Supposing that we had not lost some species, it is evident that they may be destroyed. Lions and rhinoceroses are becoming very scarce, and if the rest of the nations had imitated the English, there would not now have been a wolf left. It is probable that there have been races of men who are no longer to be found. Why should they not have existed as well as the whites, the blacks, the Kaffirs, to whom nature has given an apron of their own skin, hanging from the belly to the middle of the thigh; the Samoyeds, whose women have nipples of a beautiful jet.
Is there not a manifest void between the ape and man? Is it not easy to imagine a two-legged animal without feathers having intelligence without our shape or the use of speech – one which we could tame, which would answer our signs, and serve us? And again, between this species and man, cannot we imagine others?

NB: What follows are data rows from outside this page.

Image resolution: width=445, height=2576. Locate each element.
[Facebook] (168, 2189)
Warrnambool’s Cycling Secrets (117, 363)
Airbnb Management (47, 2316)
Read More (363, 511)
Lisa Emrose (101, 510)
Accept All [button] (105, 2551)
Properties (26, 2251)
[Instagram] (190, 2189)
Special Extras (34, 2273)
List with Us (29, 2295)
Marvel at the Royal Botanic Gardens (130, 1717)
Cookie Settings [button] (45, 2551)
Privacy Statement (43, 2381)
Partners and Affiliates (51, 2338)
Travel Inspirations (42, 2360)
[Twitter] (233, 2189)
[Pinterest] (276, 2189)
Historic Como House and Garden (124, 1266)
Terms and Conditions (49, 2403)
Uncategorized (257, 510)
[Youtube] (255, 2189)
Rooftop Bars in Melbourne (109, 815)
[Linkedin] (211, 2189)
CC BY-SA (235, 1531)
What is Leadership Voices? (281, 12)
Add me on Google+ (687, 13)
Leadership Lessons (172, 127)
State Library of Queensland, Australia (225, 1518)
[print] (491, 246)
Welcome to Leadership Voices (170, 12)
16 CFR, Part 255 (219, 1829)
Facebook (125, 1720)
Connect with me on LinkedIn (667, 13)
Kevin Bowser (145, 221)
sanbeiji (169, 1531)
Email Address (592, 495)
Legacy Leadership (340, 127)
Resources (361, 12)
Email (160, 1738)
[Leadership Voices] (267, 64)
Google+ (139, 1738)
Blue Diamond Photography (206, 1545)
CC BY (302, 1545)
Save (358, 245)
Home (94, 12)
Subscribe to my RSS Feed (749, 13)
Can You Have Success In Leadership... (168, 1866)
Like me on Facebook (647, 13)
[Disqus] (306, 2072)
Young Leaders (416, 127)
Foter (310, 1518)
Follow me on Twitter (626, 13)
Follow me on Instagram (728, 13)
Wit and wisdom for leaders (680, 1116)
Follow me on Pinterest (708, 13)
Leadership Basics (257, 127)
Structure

Beyond man, divine Plato, you place in heaven a string of celestial substances, in some of which we believe because the faith so teaches us. But what reason had you to believe in them? It does not appear that you had spoken with the genius of Socrates, and though Heres, good man, rose again on purpose to tell you the secrets of the other world, he told you nothing of these substances. In the sensible universe the pretended chain is no less interrupted.
What gradation, I pray you, is there among the planets? The moon is forty times smaller than our globe. Travelling from the moon through space, you find Venus, about as large as the earth. From thence you go to Mercury, which revolves in an ellipsis very different from the circular orbit of Venus; it is twenty-seven times smaller than the earth, the sun is a million times larger, and Mars is five times smaller. The latter goes his round in two years, his neighbor Jupiter in twelve, and Saturn in thirty; yet Saturn, the most distant of all, is not so large as Jupiter. Where is the pretended gradation?
And then, how, in so many empty spaces, do you extend a chain connecting the whole? There can certainly be no other than that which Newton discovered – that which makes all the globes of the planetary world gravitate one towards another in the immense void.
Oh, much admired Plato! I fear that you have told us nothing but fables, that you have spoken to us only as a sophist! Oh, Plato! you have done more mischief than you are aware of. How so? you will ask. I will not tell you.